Asmara et les causes perdues

Jean-Christophe Rufin
Gallimard, 299 pages
1999



Ce roman de Jean-Christophe Rufin est rare à double titre. D'une part parce qu'il donne à voir le déroulement d'une mission humanitaire de l'intérieur et d'autre part parce qu'il emmène le lecteur en Erythrée et en particulier dans sa très méconnue capitale Asmara.

L'histoire se passe en 1985 quand débarque à Asmara une mission humanitaire française pour combattre la famine provoquée par la guerre civile. Le narrateur, Hilarion Gregorian, un Arménien octogénaire né en Erythrée raconte le récit de la mission, les tiraillements, les hésitations des volontaires. (..)

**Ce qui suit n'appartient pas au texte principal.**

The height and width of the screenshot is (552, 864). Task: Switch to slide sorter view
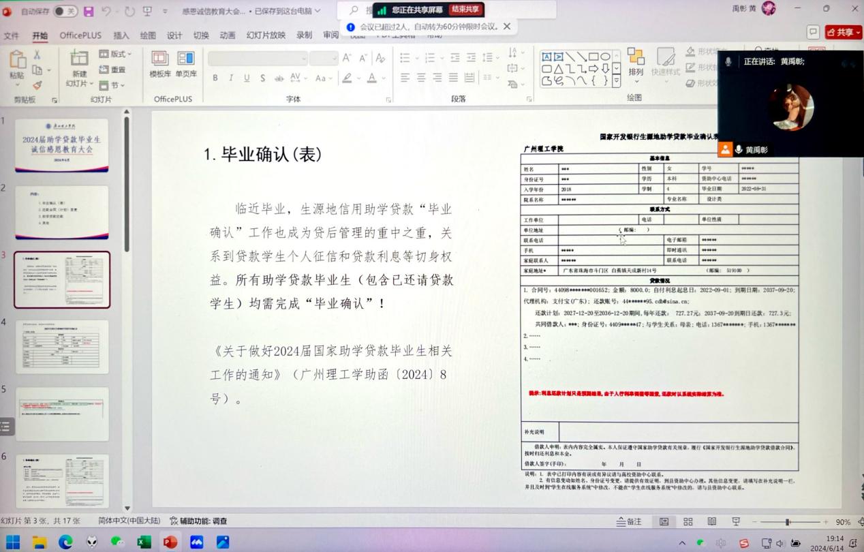[x=688, y=522]
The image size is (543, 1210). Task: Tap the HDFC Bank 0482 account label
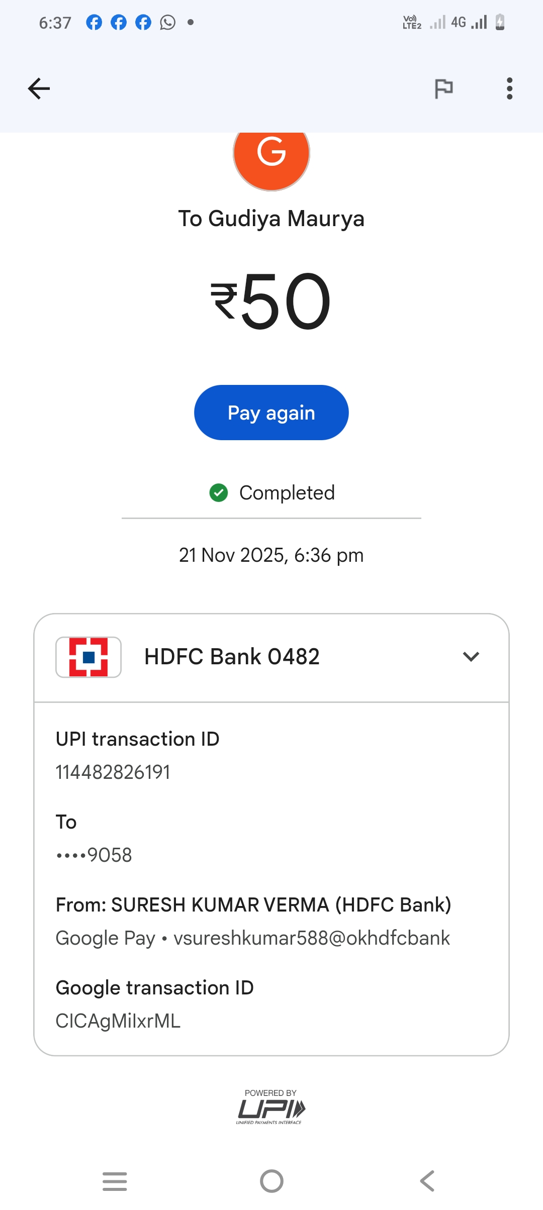point(232,657)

Son interlocuteur privilégié est un jeune français, Grégoire, arrivé en précurseur et qui prépare l'installation de la mission et la construction d'un camp de réfugiés à quelques dizaines de kilomètres de là, à Rama. L'Erythrée est alors le théâtre d'une très longue guerre d'indépendance menée par une guérilla contre le pouvoir éthiopien.

Les motivations des humanitaires, leurs travers aussi


Jean-Christophe Rufin, médecin engagé dans de nombreuses opérations humanitaires, dont une en Erythrée justement, expose les différentes facettes des motivations de humanitaires, de leurs actions, bienfaits et travers. Gosses paumés sans avenir, idéalistes pétris de bonnes intentions, carriéristes, magouilleurs, on trouve de tout dans le groupe qu'il dépeint. Une mission humanitaire est aussi faite de querelles internes, de relations intimes entre ses membres, de grands débats également sur le sens de l'engagement et de la mission même parfois.
L'état d'Erythrée, indépendant depuis 1993.

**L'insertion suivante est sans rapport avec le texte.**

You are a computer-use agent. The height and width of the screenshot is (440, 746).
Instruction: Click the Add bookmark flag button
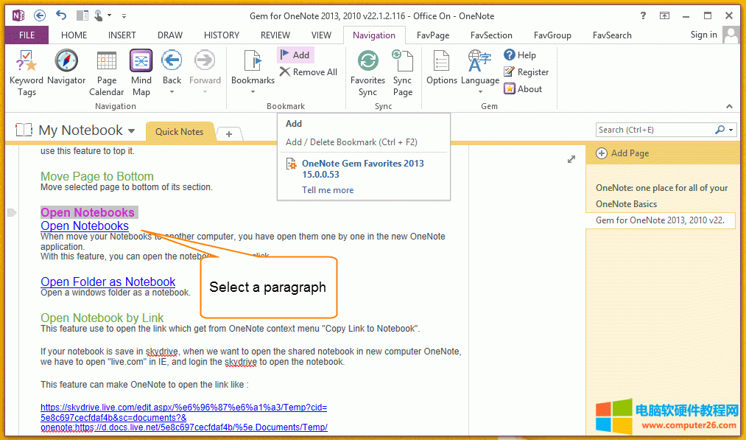pos(295,55)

Rufin, qui a publié ce roman deux ans avant d'obtenir le prix Goncourt pour Rouge Bresil, met en lumière l'éternel dilemme de l'aide humanitaire et ses relations complexes avec les forces politiques et militaires en action sur le terrain. Une intervention humanitaire est-elle de nature à prolonger le conflit dans lequel elle opère et dont elle censée atténuer les conséquences sur les populations? Peut-on s'engager dans une action humanitaire et rester neutre?

Rester au risque d'être instrumentalisés?


Dans Les causes perdues (c'est le titre original, Asmara a été ajouté plus tard à la demande de l'éditeur), la mission humanitaire est utilisée par le pouvoir pour attirer huit mille réfugiés chassés par les combats et la famine et que le gouvernement veut transférer dans une autre région. Et la question se pose aux différents organisations humanitaires: rester sur place et aider ces réfugiés, au risque d'être instrumentalisés pour une grande campagne de déportation, ou alors dénoncer les pratiques gouvernementales avec pour conséquence d'être expulsé et ainsi abandonner les malheureuses populations à leur sort?
Question éternelle et insoluble: l'aide individuelle et l'action plus globale.

Les causes perdues est aussi une plongée au coeur de la capitale érythréenne, Asmara, située à 2300 mètres d'altitude, profondément marquée par la colonisation italienne. Ce roman donne à voir un bout de l'histoire de cette région, son architecture et ses anciens colons italiens, arrivés du temps de Mussolini et restés là depuis comme échoués, "ensablés".

Jean-Christophe Rufin, né en 1952, élu à l'académie française en 2008, est passé de l'action humanitaire à l'action diplomatique. Il a dirigé de nombreuses missions humanitaires en Afrique et en Amérique pour Médecins sans frontières, a été attaché d'ambassade au Brésil, puis conseiller ministériel avant d'être nommé ambassadeur de France au Sénégal de 2007 à 2010.